The early LBJ years were so hopeful. Johnson articulated a vision of “The Great Society.” It promised hope for all Americans, especially the poor and those of African descent. Sadly, our current administration also uses “great” in their logo (Make America Great Again), but I never hear a vision of what a Great America entails. Instead of being forward looking, like LBJs vision, MAGA looks backwards to some mythical place and time which never existed.
As Vietnam began to consume the Johnson Presidency, many of the President’s advisors bailed, including Goodwin. He left with hard feelings for the two men never talked again. Dick Goodwin went to work for Eugene McCarthy in the 1968 primaries. He told McCarthy that if Robert Kennedy (a friend) entered in the race, he would have to support him. So, after the early good showing by McCarthy and LBJ dropping out of the race, Goodwin moved over to support Kennedy. And after Kennedy’s assassination, he was back with McCarthy for the 1968 Democrat Convention.
Doris came to work for LBJ late in his presidency. She was picked by Johnson to help him work on his memoirs and organizing his papers. She wanted to go back to teaching at Harvard. He finally agreed with a compromise, which her commutating back and forth between Texas and Boston. Her insight into Johnson was as a broken man whom she came to care deeply. In a way, Doris and Dick had differences with LBJ, which makes the book even more interesting.
The book is also about the hope they both had in the 1960s. That’s the love story, but it’s also about their love story which didn’t begin until after the decade had ended. I appreciate Doris Kearns Goodwin’s writing. It’s easy to understand and she catches the reader up with the hope the decade began and the tragedy with how it ended.
While the book is about the 1960s, it also contains wisdom which our world needs today. I recommend it.
Amy Leach, The Salt of the Universe: Praise, Songs, and Improvisations

(New York: Farrar, Straus and Giroux, 2024), 221 pages.
This is the second book I read by Amy Leach. In 2013, I read her book, Things That Are. Then, in 2014, she was a presenter at the Calvin Festrival of Faith and Writing. As her first book focused on nature, I arranged her to make a presentation for Pierce Cedar Creek Institute on nature and literature. Having found her first book delightful, when I saw this book, I picked it up and thoroughly enjoyed it. Leach creates wonderful essays by pulling dissimilar things and ideas and mixing them together.

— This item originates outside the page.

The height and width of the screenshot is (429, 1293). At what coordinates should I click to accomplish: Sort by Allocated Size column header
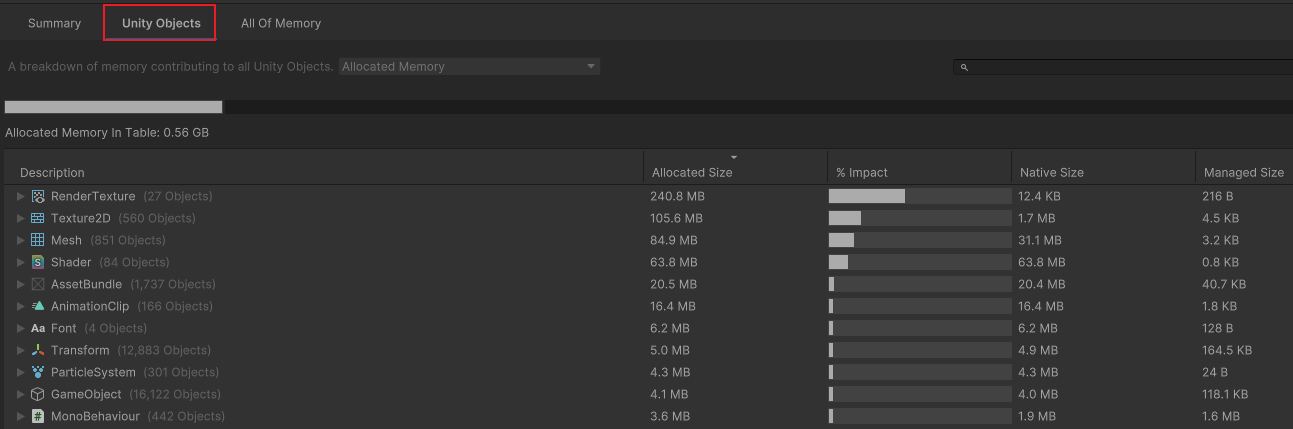point(692,172)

Much of The Salt of the Universe comes from Leach’s background. She grew up in Texas as a member of the 7th Day Adventist Church. She attended 7th Day Adventist camps and college and have worked on their mission field. While she has moved away from the church’s teachings, she remains a vegetarian. This is not because of the teachings of Ellen White, who I learned in reading this book helped solidify the church’s position. Leach draws on scripture and especially Peter’s vision in Joppa to question the church’s fundamentalist view against eating meat. She also challenges the church’s position on supporting the community over against the individual. Quoting a church president who said, “the individual is nothing,” Leach insists the opposite is true. “The institution is nothing; individual is everything.”
Her writings encourage her readers to take notice of the world, its wonder and awe. She draws on all her interests to create these essays. As a classical trained musician, she pulls music into her stories. She is obviously well read, drawing on diverse authors from Shakespeare to Jim Harrison, from the Hindu poet Tagore to her favorite poet, Emily Dickerson, and dozens of others. She is also a keen observer of the natural world. Her weirdly mixed concepts that are often dissimilar create delightful essays.